### Set problem:
Update the records below by replacing each instance of "Image resolution" with "Screenshot size" and leaving all other text unchanged.

Items from a data source:
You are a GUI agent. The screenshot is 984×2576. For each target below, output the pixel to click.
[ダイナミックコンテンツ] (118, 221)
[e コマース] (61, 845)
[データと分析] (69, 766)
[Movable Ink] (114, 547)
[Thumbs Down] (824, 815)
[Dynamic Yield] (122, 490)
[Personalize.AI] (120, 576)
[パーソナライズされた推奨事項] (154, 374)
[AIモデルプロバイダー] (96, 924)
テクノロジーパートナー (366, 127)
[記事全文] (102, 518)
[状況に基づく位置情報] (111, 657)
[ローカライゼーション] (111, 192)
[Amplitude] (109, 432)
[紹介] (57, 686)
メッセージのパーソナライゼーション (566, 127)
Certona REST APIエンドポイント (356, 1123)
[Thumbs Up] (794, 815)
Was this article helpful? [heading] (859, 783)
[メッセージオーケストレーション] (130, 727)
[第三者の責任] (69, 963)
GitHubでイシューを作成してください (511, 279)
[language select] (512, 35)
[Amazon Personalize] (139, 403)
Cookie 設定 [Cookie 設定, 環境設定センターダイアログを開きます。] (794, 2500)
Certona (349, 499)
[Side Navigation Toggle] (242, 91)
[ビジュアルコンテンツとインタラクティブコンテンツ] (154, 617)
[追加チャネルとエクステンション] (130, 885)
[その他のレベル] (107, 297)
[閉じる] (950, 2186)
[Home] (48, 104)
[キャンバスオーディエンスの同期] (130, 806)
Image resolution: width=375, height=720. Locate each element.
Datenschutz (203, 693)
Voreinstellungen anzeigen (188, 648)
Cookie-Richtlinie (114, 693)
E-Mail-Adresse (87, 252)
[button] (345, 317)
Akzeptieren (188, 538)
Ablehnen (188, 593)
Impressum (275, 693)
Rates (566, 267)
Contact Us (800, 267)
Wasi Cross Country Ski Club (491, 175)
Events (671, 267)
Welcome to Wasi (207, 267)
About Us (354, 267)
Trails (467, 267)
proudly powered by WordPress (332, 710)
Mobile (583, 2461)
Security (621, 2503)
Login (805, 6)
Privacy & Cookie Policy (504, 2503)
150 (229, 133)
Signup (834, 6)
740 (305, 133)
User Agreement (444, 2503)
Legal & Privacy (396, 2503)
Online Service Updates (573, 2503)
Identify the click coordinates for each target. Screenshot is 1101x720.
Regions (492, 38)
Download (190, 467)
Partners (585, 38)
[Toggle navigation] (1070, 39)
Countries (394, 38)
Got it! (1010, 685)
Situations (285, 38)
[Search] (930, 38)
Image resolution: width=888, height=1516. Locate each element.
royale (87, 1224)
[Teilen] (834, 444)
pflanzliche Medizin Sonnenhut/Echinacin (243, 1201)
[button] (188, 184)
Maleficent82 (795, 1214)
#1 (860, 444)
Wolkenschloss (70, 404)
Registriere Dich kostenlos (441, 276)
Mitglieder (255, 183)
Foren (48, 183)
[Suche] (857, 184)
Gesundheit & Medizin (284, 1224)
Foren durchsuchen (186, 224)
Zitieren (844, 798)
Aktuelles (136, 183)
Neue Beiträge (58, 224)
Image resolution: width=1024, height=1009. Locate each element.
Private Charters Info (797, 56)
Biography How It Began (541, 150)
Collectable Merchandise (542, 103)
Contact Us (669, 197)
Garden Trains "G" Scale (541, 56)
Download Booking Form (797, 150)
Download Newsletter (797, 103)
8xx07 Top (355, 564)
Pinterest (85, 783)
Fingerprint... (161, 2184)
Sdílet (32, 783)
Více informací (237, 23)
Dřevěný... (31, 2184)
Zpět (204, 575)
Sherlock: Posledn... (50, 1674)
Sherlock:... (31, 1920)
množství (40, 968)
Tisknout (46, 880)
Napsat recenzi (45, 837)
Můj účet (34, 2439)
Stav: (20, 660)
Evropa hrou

### Answer to this problem:
You are a GUI agent. The screenshot is 984×2576. For each target below, output the pixel to click.
[ダイナミックコンテンツ] (118, 221)
[e コマース] (61, 845)
[データと分析] (69, 766)
[Movable Ink] (114, 547)
[Thumbs Down] (824, 815)
[Dynamic Yield] (122, 490)
[Personalize.AI] (120, 576)
[パーソナライズされた推奨事項] (154, 374)
[AIモデルプロバイダー] (96, 924)
テクノロジーパートナー (366, 127)
[記事全文] (102, 518)
[状況に基づく位置情報] (111, 657)
[ローカライゼーション] (111, 192)
[Amplitude] (109, 432)
[紹介] (57, 686)
メッセージのパーソナライゼーション (566, 127)
Certona REST APIエンドポイント (356, 1123)
[Thumbs Up] (794, 815)
Was this article helpful? [heading] (859, 783)
[メッセージオーケストレーション] (130, 727)
[第三者の責任] (69, 963)
GitHubでイシューを作成してください (511, 279)
[language select] (512, 35)
[Amazon Personalize] (139, 403)
Cookie 設定 [Cookie 設定, 環境設定センターダイアログを開きます。] (794, 2500)
Certona (349, 499)
[Side Navigation Toggle] (242, 91)
[ビジュアルコンテンツとインタラクティブコンテンツ] (154, 617)
[追加チャネルとエクステンション] (130, 885)
[その他のレベル] (107, 297)
[閉じる] (950, 2186)
[Home] (48, 104)
[キャンバスオーディエンスの同期] (130, 806)
Screenshot size: width=375, height=720. Locate each element.
Datenschutz (203, 693)
Voreinstellungen anzeigen (188, 648)
Cookie-Richtlinie (114, 693)
E-Mail-Adresse (87, 252)
[button] (345, 317)
Akzeptieren (188, 538)
Ablehnen (188, 593)
Impressum (275, 693)
Rates (566, 267)
Contact Us (800, 267)
Wasi Cross Country Ski Club (491, 175)
Events (671, 267)
Welcome to Wasi (207, 267)
About Us (354, 267)
Trails (467, 267)
proudly powered by WordPress (332, 710)
Mobile (583, 2461)
Security (621, 2503)
Login (805, 6)
Privacy & Cookie Policy (504, 2503)
150 (229, 133)
Signup (834, 6)
740 (305, 133)
User Agreement (444, 2503)
Legal & Privacy (396, 2503)
Online Service Updates (573, 2503)
Identify the click coordinates for each target. Screenshot is 1101x720.
Regions (492, 38)
Download (190, 467)
Partners (585, 38)
[Toggle navigation] (1070, 39)
Countries (394, 38)
Got it! (1010, 685)
Situations (285, 38)
[Search] (930, 38)
Screenshot size: width=888, height=1516. Locate each element.
royale (87, 1224)
[Teilen] (834, 444)
pflanzliche Medizin Sonnenhut/Echinacin (243, 1201)
[button] (188, 184)
Maleficent82 (795, 1214)
#1 (860, 444)
Wolkenschloss (70, 404)
Registriere Dich kostenlos (441, 276)
Mitglieder (255, 183)
Foren (48, 183)
[Suche] (857, 184)
Gesundheit & Medizin (284, 1224)
Foren durchsuchen (186, 224)
Zitieren (844, 798)
Aktuelles (136, 183)
Neue Beiträge (58, 224)
Screenshot size: width=1024, height=1009. Locate each element.
Private Charters Info (797, 56)
Biography How It Began (541, 150)
Collectable Merchandise (542, 103)
Contact Us (669, 197)
Garden Trains "G" Scale (541, 56)
Download Booking Form (797, 150)
Download Newsletter (797, 103)
8xx07 Top (355, 564)
Pinterest (85, 783)
Fingerprint... (161, 2184)
Sdílet (32, 783)
Více informací (237, 23)
Dřevěný... (31, 2184)
Zpět (204, 575)
Sherlock: Posledn... (50, 1674)
Sherlock:... (31, 1920)
množství (40, 968)
Tisknout (46, 880)
Napsat recenzi (45, 837)
Můj účet (34, 2439)
Stav: (20, 660)
Evropa hrou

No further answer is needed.